Planners should make an explicit text and map recommendation to retain the gas stations along River Road, and at least one on Westbard. Period. With more cars being added, we have to have gas stations to fill them up.
Regarding schools, the plan should not be approved until MCPS has made clear exactly what capacity improvements or new school construction it will provide to meet the number of students generated by the new units. Can the library site actually work for a school? We need to know that, and what they'll do at the middle and high school levels, as well. Is redistricting ahead? Tell us the truth now, not later.
Planners, and Planning Director Gwen Wright, have acknowledged that Westbard is not a transit station community. The plan needs to better reflect that, as well. With no new office space proposed, virtually all new residents will be heading into the District each day for work. New units will require new capacity on River Road and Massachusetts Avenue. As of right now, no such project has been proposed. We need to hear specifics from the State Highway Administration as to what can be done. You could widen River Road, but that would require taking front lawns east of Little Falls Parkway, and the road narrows in DC, anyway. So what is the answer? Maybe it's that this area is currently built out, and its roads and schools can't handle major new development.
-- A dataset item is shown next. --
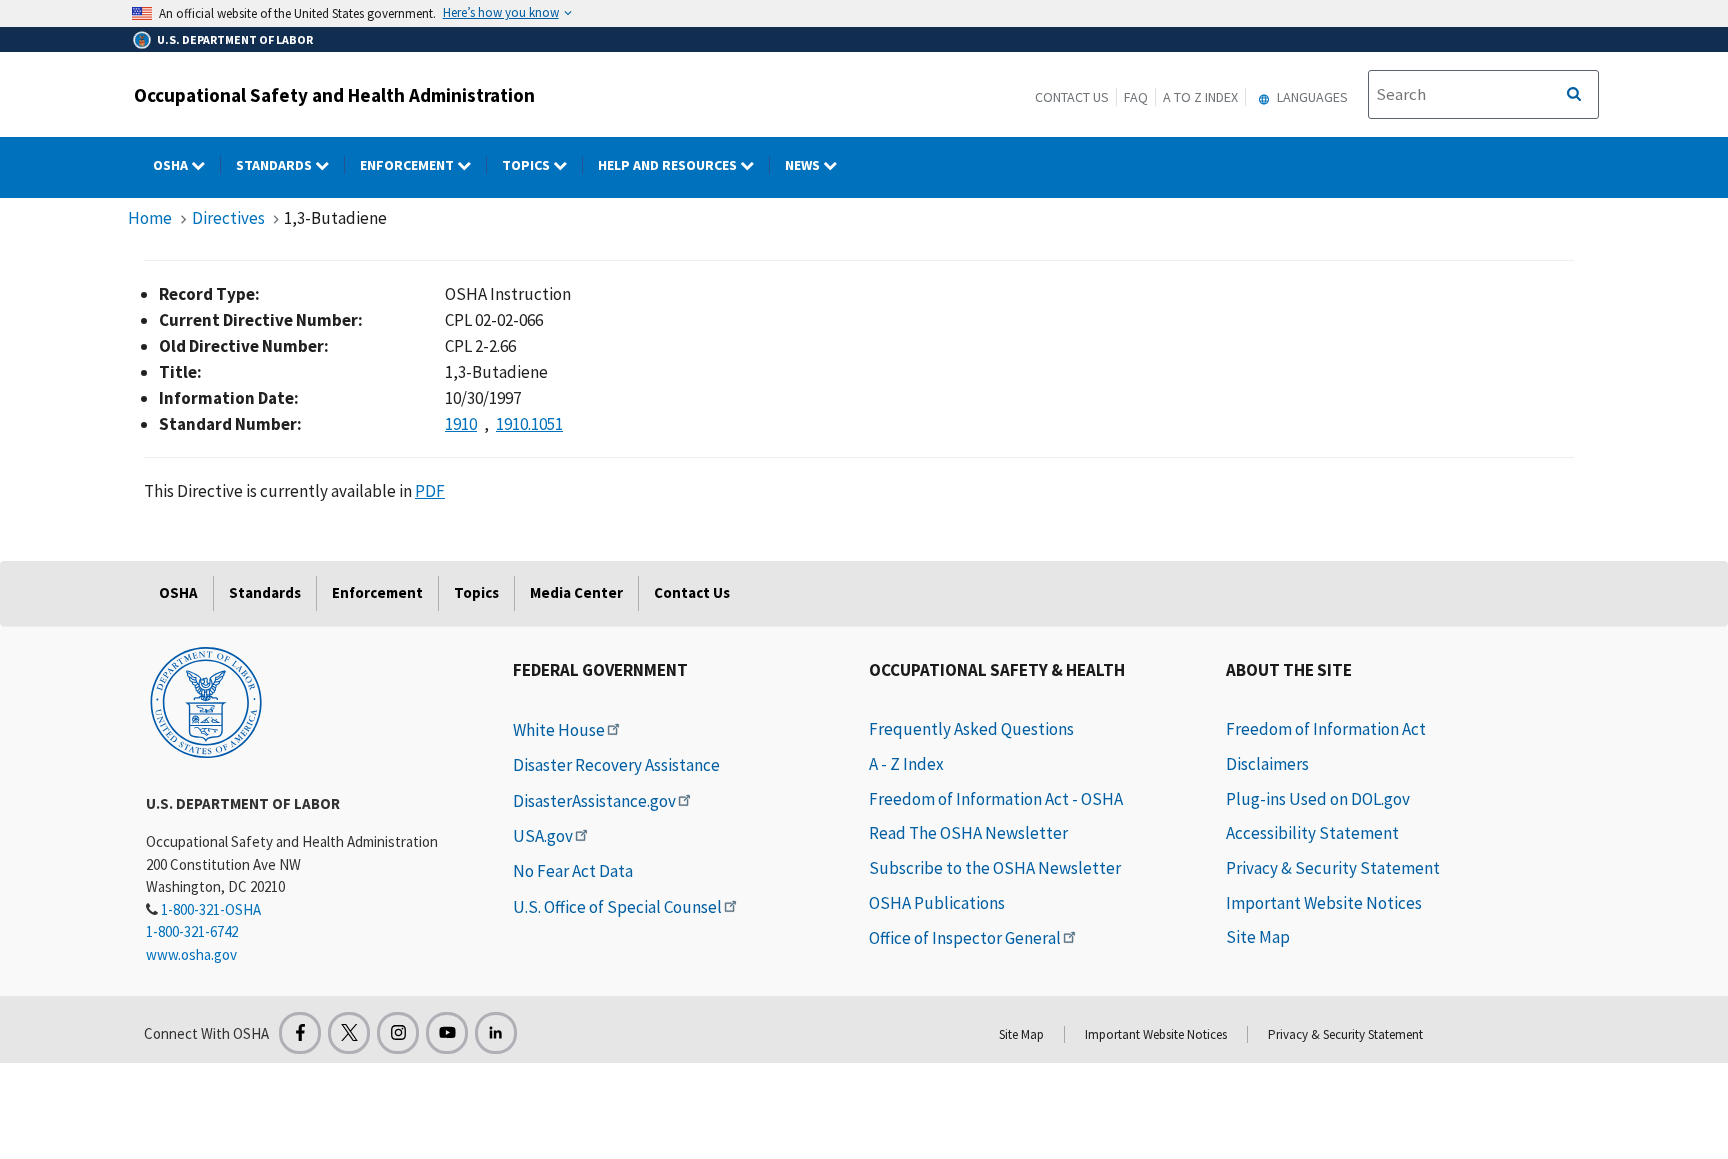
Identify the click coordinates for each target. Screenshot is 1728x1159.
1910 (461, 424)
I don't think residents are asking as much of the Westbard area as planners seem to be. No one considers the commercial strips along River and Westbard to be grand boulevards. They are simply service areas where one can fill the gas tank, get a quick meal from the drive-thru at McDonald's, buy some pet food or pick up a prescription. Could pedestrian and bicycle access be made safer? Sure. But there's no reason that can't happen at 45' height. This is perhaps the most in-demand area of the county, with Whitman schools and right outside the DC line. If apartments are built at 45', they will fill up quickly. They will probably still be too great in number for our roads and schools to absorb, but what is currently proposed is far worse.
The suburbs should remain suburban, basic residential services must remain, and the plan should put quality of life ahead of all other priorities.
Does that require putting the concerns of residents above the profits of developers who consider the neighborhood their personal Monopoly board? Absolutely.